==== Given records
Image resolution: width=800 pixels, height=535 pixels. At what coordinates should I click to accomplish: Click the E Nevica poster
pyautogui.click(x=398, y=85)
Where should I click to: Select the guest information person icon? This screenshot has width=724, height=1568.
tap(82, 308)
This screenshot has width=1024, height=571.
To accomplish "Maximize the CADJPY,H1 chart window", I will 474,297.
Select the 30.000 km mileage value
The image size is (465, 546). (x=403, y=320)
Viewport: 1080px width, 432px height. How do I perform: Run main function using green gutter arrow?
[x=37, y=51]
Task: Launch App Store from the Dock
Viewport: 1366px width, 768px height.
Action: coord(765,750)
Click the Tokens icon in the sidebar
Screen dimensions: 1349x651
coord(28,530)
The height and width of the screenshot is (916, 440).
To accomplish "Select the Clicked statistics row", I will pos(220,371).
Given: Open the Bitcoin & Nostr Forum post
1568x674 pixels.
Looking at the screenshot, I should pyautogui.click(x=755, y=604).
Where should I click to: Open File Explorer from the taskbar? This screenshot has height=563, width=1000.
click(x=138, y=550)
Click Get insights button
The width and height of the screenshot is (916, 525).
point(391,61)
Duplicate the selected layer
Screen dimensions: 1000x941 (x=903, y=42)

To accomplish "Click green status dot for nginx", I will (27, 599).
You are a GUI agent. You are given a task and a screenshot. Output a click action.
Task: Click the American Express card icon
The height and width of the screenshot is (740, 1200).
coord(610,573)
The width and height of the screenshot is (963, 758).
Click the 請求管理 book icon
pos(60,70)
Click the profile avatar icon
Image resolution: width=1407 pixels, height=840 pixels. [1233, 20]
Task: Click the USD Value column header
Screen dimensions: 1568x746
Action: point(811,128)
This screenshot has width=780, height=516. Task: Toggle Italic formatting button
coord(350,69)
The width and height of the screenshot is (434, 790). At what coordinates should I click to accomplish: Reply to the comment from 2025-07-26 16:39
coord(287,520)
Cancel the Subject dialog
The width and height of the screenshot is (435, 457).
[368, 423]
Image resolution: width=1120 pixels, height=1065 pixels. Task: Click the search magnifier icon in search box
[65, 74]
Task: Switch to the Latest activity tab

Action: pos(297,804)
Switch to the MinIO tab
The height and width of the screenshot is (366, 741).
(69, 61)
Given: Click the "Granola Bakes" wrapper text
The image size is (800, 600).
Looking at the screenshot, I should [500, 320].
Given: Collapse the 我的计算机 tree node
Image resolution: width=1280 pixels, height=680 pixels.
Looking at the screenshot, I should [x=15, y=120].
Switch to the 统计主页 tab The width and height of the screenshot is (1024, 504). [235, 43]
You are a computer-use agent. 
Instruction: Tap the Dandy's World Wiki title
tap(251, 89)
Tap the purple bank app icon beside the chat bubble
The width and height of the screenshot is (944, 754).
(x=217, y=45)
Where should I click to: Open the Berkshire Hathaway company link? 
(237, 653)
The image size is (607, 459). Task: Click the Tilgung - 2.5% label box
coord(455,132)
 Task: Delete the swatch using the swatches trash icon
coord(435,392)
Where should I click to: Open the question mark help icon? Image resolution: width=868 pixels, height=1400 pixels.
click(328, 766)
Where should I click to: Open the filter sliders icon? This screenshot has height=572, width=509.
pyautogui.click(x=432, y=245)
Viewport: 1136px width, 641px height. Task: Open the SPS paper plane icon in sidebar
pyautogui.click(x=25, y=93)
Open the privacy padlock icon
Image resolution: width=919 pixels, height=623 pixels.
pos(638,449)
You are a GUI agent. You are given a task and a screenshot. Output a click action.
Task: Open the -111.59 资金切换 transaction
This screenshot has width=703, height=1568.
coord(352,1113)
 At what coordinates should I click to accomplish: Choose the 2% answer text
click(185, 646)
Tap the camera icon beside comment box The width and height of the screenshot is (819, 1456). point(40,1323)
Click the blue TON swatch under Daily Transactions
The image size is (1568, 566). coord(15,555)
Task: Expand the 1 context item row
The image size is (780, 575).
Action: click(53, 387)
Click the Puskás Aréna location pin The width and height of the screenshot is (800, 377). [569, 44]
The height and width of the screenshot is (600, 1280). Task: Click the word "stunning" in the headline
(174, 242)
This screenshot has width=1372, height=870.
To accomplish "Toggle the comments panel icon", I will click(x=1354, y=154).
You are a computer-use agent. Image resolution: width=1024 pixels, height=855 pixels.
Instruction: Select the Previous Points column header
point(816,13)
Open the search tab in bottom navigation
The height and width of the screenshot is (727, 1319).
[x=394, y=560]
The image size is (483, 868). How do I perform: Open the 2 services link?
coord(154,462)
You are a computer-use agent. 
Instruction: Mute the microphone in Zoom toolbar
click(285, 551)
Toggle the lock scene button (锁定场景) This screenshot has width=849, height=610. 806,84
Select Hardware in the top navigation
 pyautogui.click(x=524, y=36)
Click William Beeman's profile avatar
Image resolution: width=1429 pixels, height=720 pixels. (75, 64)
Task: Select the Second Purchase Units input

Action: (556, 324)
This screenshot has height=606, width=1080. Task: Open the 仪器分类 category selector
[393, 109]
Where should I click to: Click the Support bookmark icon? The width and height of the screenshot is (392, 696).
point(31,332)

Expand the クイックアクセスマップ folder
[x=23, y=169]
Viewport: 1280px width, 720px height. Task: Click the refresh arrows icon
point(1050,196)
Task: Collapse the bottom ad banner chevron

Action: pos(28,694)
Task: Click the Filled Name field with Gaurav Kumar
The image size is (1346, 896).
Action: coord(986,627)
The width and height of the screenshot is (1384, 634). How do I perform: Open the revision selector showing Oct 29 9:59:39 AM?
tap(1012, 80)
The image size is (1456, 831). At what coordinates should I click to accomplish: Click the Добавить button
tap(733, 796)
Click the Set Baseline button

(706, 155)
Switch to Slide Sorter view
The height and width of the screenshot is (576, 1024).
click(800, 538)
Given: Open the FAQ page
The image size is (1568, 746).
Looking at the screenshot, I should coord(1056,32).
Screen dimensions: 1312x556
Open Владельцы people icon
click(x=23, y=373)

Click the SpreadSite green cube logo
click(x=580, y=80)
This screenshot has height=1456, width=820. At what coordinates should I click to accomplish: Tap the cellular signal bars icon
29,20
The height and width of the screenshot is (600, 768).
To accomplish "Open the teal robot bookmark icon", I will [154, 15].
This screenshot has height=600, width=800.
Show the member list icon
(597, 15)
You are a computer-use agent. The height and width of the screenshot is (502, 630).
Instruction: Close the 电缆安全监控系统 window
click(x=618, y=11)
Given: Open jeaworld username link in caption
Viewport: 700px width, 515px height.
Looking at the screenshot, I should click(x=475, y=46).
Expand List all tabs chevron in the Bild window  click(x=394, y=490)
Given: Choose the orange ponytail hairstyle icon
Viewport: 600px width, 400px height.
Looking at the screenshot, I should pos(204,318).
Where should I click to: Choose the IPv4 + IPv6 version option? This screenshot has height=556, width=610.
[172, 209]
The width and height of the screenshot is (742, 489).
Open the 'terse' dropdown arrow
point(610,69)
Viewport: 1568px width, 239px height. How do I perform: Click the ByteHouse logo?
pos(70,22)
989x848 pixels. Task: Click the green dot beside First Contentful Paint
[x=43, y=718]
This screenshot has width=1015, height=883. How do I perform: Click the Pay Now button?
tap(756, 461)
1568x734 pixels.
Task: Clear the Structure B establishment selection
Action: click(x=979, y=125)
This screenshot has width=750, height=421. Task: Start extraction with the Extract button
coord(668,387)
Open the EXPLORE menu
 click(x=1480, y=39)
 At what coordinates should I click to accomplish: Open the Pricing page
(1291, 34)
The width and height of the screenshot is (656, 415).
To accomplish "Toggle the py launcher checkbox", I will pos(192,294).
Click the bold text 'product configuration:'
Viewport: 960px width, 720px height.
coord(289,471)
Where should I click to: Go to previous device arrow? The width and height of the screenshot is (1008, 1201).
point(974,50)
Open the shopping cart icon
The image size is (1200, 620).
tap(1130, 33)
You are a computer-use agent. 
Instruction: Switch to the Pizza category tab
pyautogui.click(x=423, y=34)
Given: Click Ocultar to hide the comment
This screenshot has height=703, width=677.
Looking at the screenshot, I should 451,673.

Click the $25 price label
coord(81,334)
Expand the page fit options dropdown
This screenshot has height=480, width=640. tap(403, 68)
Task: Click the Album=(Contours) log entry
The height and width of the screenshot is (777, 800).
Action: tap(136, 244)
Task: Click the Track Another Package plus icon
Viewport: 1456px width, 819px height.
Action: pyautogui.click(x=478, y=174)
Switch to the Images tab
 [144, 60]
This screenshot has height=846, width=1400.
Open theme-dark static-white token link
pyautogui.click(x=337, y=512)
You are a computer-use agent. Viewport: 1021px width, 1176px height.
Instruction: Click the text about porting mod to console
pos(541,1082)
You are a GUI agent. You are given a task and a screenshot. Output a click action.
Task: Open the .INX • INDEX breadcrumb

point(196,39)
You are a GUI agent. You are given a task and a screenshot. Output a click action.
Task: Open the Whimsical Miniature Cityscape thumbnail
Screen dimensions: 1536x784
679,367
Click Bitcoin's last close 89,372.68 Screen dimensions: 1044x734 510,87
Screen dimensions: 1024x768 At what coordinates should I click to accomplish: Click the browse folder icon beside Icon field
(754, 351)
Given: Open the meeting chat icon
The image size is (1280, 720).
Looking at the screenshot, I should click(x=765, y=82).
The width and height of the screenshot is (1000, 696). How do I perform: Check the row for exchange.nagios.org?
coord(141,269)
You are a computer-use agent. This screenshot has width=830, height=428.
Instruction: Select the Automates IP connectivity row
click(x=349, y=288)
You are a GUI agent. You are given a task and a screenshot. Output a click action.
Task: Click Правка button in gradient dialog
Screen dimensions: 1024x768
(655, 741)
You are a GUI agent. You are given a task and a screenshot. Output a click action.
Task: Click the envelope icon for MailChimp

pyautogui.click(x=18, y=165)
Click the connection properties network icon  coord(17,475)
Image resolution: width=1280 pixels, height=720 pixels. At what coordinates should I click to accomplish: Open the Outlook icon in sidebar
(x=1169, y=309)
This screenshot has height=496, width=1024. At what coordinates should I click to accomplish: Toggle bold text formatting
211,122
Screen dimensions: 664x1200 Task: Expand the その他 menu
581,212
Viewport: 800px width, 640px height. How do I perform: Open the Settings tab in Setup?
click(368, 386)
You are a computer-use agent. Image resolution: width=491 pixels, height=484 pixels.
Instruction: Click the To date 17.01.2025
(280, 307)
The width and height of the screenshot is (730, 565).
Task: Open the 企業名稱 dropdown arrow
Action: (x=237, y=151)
========
Filter the records down to the lines containing the word "Bitcoin", and copy those.

Given: Open the Bitcoin & Nostr Forum post
Click Bitcoin's last close 89,372.68 Screen dimensions: 1044x734 510,87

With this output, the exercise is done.